Reconstructing 3D coastal cliffs from airborne oblique photographs without ground control points

• Main Author: T. J. B. Dewez
• Format: Article
• Language: English
• Published: Copernicus Publications 2014-05-01
• Series: ISPRS Annals of the Photogrammetry, Remote Sensing and Spatial Information Sciences
• Online Access: http://www.isprs-ann-photogramm-remote-sens-spatial-inf-sci.net/II-5/113/2014/isprsannals-II-5-113-2014.pdf
• ISSN: 2194-9042; 2194-9050

Coastal cliff collapse hazard assessment requires measuring cliff face topography at regular intervals. Terrestrial laser scanner techniques have proven useful so far but are expensive to use either through purchasing the equipment or through survey subcontracting. In addition, terrestrial laser surveys take time which is sometimes incompatible with the time during with the beach is accessible at low-tide. By comparison, structure from motion techniques (SFM) are much less costly to implement, and if airborne, acquisition of several kilometers of coastline can be done in a matter of minutes. In this paper, the potential of GPS-tagged oblique airborne photographs and SFM techniques is examined to reconstruct chalk cliff dense 3D point clouds without Ground Control Points (GCP). The focus is put on comparing the relative 3D point of views reconstructed by Visual SFM with their synchronous Solmeta Geotagger Pro2 GPS locations using robust estimators.

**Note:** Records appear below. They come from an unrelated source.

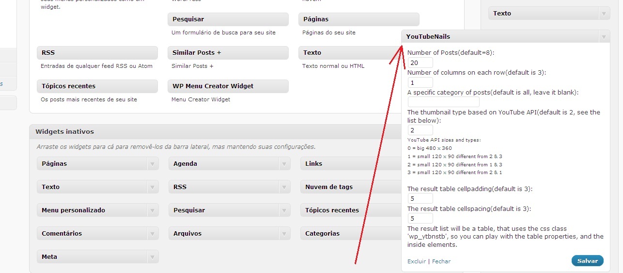623x273 pixels.
Task: Click the thumbnail type input field
Action: coord(420,130)
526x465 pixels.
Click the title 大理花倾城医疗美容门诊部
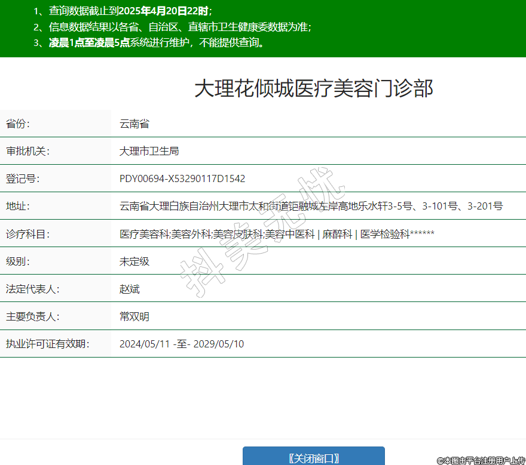pyautogui.click(x=313, y=88)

With a set of 568 oblique photos, shot from the open door of an airplane with a triplet of synchronized Nikon D7000, GPS and SFM-determined view point coordinates converge to X: ±31.5 m; Y: ±39.7 m; Z: ±13.0 m (LE66). Uncertainty in GPS position affects the model scale, angular attitude of the reference frame (the shoreline ends up tilted by 2°) and absolute positioning. Ground Control Points cannot be avoided to orient such models.